> _Extrait du document_
^^^^^^^^^^^^^^^^

Laëtitia
Ivan Jablonka
Laëtitia Perrais, violée, assassinée et dépecée dans la nuit du 18 janvier 2011.
J’ai remarqué que j’utilisais souvent l’expression « chemins de traverse » pour exprimer le fait que je trouvais mes lectures dans des vide-greniers. Je veux dire par là que je ne cherche pas à coller à la mode et à acheter systématiquement la dernière nouveauté en matière de littérature. Ça peut m’arriver, mais c’est plutôt rare. Pour deux raisons. D’abord, j’aime bien laisser « mûrir » les livres. Si un titre est encore en librairie un ou deux ans après sa sortie, il y a des chances qu’il soit intéressant. Ensuite parce que j’ai tendance, en ce moment, à plutôt m’intéresser à la production qui concerne l’époque de la 3e République. Mais, comme vous avez pu le constater, je ne m’interdis rien et si un titre me plaît, quel que soit son style ou son époque, hop, il tombe dans mon escarcelle.

^^^^^^^^^^^^^^^^

> _Données de l'exercice_
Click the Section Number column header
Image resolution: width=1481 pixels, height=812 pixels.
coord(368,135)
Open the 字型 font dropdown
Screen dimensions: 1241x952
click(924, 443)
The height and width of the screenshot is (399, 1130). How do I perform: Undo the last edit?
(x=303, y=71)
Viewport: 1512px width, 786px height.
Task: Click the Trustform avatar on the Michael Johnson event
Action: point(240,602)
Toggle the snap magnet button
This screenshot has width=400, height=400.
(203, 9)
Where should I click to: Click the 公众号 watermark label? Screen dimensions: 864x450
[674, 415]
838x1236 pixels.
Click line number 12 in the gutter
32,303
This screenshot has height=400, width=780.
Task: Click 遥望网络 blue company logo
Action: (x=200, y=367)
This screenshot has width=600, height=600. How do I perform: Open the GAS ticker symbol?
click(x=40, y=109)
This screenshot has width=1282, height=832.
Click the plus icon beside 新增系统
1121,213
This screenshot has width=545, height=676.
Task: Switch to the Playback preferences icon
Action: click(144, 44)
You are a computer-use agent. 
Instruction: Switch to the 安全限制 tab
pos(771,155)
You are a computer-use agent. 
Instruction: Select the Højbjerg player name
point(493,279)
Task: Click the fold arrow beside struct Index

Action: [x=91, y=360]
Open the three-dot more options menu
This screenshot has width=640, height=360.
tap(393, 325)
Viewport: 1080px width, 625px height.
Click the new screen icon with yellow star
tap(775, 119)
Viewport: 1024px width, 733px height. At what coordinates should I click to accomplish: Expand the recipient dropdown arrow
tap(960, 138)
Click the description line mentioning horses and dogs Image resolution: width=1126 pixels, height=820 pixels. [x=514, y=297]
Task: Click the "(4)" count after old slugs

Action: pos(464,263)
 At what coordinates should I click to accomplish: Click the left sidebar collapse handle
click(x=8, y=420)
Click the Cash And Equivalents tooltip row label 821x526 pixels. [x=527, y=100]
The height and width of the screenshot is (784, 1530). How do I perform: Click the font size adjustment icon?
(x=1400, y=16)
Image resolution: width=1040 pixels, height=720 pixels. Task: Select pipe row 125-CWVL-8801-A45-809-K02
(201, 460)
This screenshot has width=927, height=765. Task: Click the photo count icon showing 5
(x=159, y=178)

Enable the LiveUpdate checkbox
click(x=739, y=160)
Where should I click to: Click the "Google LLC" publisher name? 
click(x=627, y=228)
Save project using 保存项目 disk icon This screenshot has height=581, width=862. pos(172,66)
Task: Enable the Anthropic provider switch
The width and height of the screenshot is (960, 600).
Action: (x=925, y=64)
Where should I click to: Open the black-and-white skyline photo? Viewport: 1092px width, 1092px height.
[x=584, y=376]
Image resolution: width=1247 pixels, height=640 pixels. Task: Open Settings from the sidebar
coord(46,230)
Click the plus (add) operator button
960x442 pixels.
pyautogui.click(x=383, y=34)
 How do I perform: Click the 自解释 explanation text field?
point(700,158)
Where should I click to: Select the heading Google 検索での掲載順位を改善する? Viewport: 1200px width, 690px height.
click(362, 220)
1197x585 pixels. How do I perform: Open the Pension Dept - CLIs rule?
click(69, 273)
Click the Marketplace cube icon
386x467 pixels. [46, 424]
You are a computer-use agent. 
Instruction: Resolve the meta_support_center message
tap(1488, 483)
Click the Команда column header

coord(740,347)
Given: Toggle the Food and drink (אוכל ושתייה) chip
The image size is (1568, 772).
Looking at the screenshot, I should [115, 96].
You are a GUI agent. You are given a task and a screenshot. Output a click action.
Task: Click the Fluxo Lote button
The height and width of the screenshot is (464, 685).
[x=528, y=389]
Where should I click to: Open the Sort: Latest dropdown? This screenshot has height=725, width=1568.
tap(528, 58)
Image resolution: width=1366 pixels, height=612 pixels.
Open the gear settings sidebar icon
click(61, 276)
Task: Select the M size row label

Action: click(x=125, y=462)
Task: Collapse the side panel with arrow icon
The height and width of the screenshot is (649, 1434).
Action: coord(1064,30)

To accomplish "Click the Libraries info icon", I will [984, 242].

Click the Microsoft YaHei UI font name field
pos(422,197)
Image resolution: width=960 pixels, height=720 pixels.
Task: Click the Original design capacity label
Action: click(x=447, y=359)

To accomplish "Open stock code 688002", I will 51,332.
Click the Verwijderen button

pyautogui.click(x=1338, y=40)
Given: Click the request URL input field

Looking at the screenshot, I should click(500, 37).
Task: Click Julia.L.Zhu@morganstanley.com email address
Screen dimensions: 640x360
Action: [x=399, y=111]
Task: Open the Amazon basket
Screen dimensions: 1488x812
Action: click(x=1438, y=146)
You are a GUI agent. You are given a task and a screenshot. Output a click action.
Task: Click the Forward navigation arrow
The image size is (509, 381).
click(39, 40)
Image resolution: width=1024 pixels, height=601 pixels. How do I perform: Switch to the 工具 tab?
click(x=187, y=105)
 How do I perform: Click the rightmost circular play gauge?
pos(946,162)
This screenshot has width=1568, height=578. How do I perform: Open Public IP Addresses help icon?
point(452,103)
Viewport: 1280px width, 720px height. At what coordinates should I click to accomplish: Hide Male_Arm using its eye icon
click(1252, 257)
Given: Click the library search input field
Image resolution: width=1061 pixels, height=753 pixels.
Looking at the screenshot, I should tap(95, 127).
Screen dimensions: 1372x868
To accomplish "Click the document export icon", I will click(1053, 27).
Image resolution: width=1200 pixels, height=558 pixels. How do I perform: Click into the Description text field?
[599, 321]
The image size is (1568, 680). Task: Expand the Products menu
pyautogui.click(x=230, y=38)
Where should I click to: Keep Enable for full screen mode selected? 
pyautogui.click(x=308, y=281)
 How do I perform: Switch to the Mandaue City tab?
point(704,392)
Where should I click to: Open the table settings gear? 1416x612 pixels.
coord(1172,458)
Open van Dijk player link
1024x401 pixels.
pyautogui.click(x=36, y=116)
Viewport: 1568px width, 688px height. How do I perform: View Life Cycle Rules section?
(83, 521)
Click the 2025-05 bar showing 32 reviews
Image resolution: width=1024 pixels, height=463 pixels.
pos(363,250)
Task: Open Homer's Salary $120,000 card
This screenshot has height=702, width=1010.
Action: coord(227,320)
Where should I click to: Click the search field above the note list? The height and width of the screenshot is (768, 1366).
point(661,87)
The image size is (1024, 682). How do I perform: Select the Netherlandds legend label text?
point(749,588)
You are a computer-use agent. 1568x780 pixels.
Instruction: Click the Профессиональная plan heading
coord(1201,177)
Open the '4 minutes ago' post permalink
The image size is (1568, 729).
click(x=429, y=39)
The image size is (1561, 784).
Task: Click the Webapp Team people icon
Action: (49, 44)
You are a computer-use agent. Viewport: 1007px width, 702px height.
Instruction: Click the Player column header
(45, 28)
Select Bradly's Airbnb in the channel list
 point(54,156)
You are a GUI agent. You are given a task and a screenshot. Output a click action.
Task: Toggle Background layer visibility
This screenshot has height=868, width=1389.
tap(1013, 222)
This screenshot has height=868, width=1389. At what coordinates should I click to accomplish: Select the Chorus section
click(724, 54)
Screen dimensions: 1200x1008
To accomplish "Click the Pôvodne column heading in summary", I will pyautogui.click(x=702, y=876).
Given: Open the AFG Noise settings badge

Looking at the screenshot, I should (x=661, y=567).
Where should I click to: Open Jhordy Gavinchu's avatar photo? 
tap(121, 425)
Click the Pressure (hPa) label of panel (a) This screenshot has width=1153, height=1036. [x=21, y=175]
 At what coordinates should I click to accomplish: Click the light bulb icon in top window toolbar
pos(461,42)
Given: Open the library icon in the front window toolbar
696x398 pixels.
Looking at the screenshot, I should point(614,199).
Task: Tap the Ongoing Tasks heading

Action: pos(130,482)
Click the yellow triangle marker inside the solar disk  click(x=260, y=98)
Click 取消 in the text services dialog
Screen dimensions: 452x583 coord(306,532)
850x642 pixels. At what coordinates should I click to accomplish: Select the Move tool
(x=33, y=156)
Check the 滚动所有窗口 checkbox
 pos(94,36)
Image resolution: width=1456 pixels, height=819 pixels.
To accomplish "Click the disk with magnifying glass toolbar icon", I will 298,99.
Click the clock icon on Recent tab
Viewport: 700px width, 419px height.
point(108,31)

^^^^^^^^^^^^^^^^

> _Objectif A_
Recopiez le passage de l'extrait sur le livre Laëtitia qui commence à « J’ai remarqué que » et se termine à « dans mon escarcelle. ».
> _Objectif B_
Transformez en liste JSON de chaînes les lignes des entrées qui commencent à la ligne contenant « Image resolution: width=1200 » et se terminent à la ligne contenant « pyautogui.click(x=36, y=116) », ces deux lignes comprises. Mettez une chaîne par ligne et omettez les lignes vides.

> _Résultat attendu A_
J’ai remarqué que j’utilisais souvent l’expression « chemins de traverse » pour exprimer le fait que je trouvais mes lectures dans des vide-greniers. Je veux dire par là que je ne cherche pas à coller à la mode et à acheter systématiquement la dernière nouveauté en matière de littérature. Ça peut m’arriver, mais c’est plutôt rare. Pour deux raisons. D’abord, j’aime bien laisser « mûrir » les livres. Si un titre est encore en librairie un ou deux ans après sa sortie, il y a des chances qu’il soit intéressant. Ensuite parce que j’ai tendance, en ce moment, à plutôt m’intéresser à la production qui concerne l’époque de la 3e République. Mais, comme vous avez pu le constater, je ne m’interdis rien et si un titre me plaît, quel que soit son style ou son époque, hop, il tombe dans mon escarcelle.

> _Résultat attendu B_
[
  "Image resolution: width=1200 pixels, height=558 pixels. How do I perform: Click into the Description text field?",
  "[599, 321]",
  "The image size is (1568, 680). Task: Expand the Products menu",
  "pyautogui.click(x=230, y=38)",
  "Where should I click to: Keep Enable for full screen mode selected? ",
  "pyautogui.click(x=308, y=281)",
  " How do I perform: Switch to the Mandaue City tab?",
  "point(704,392)",
  "Where should I click to: Open the table settings gear? 1416x612 pixels.",
  "coord(1172,458)",
  "Open van Dijk player link",
  "1024x401 pixels.",
  "pyautogui.click(x=36, y=116)"
]